*** Input data Section Begins ***

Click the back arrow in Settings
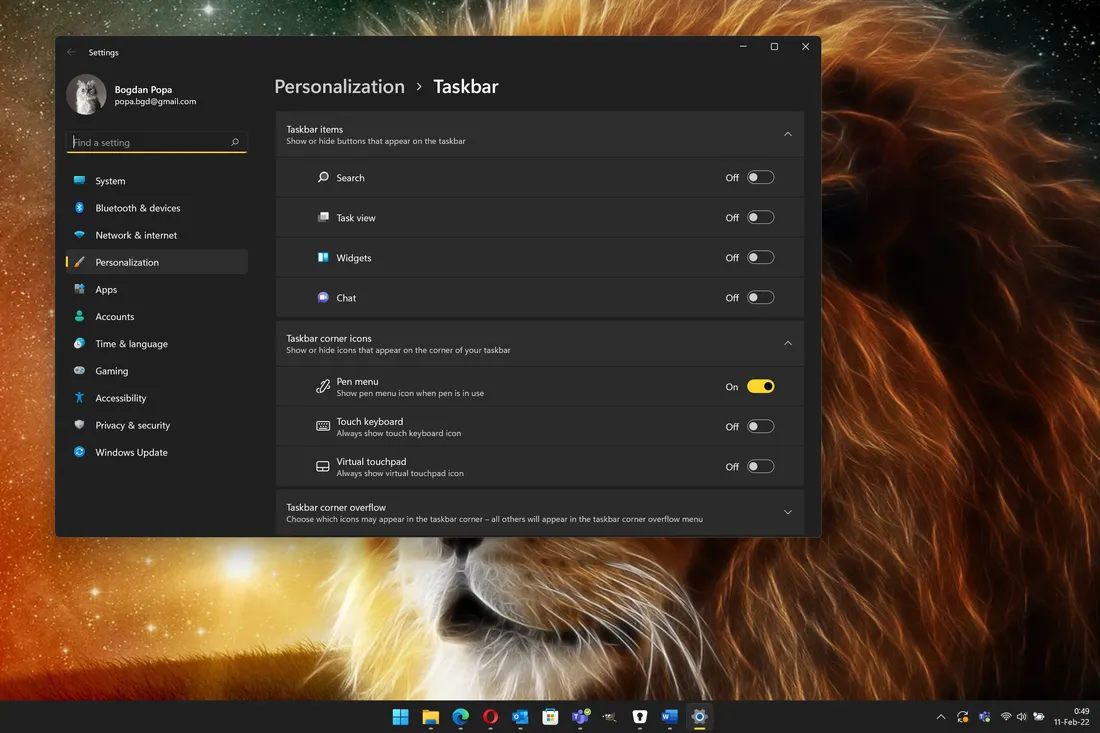 coord(71,52)
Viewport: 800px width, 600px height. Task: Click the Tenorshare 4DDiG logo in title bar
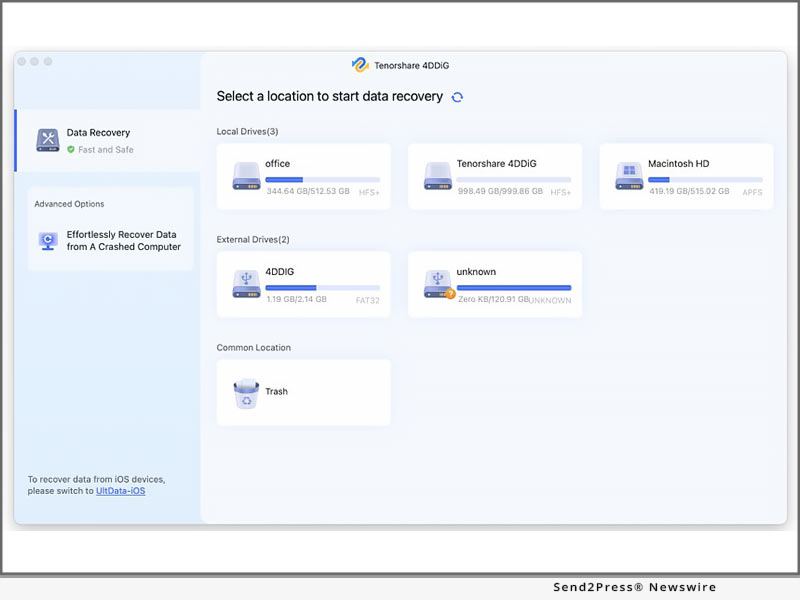pos(360,65)
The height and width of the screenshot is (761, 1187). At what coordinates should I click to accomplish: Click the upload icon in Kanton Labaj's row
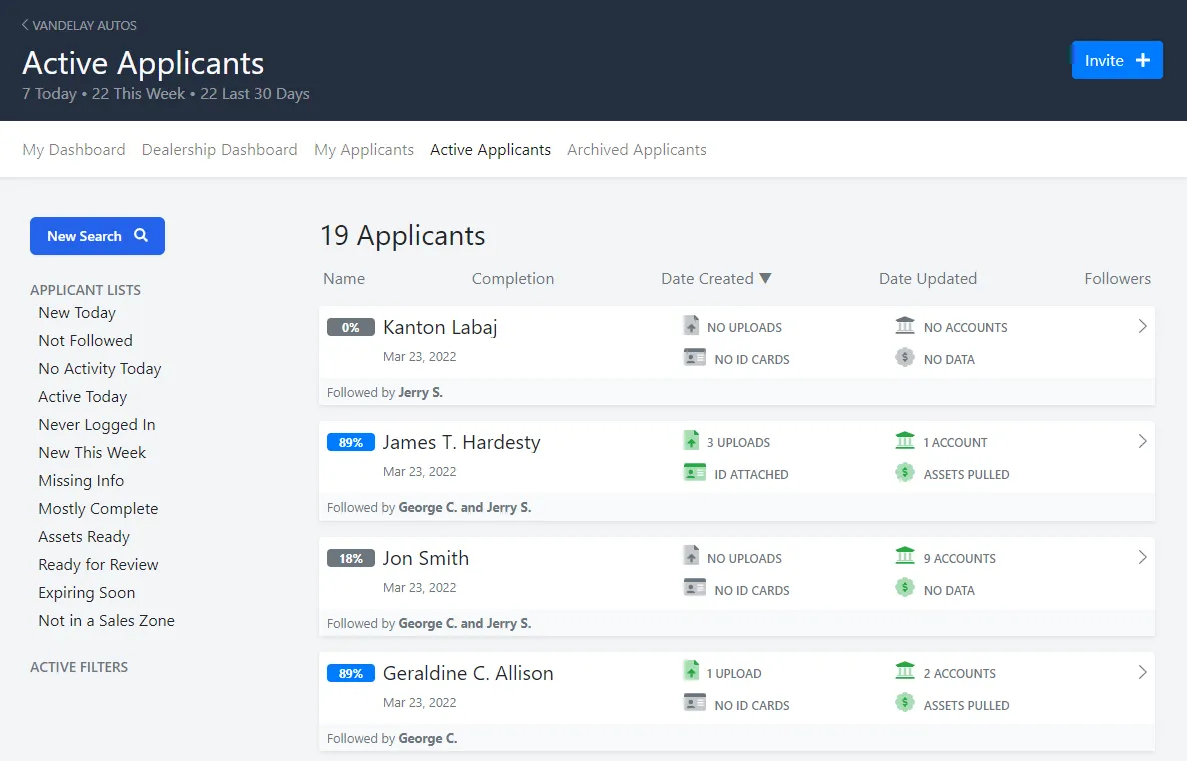[691, 326]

*** Input data Section Ends ***

• What you are asked to do
Every record above must be repeated exactly, with the pictures dropped.

• Output below
Click the back arrow in Settings
 coord(71,52)
Viewport: 800px width, 600px height. Task: Click the Tenorshare 4DDiG logo in title bar
pos(360,65)
The height and width of the screenshot is (761, 1187). At what coordinates should I click to accomplish: Click the upload icon in Kanton Labaj's row
[691, 326]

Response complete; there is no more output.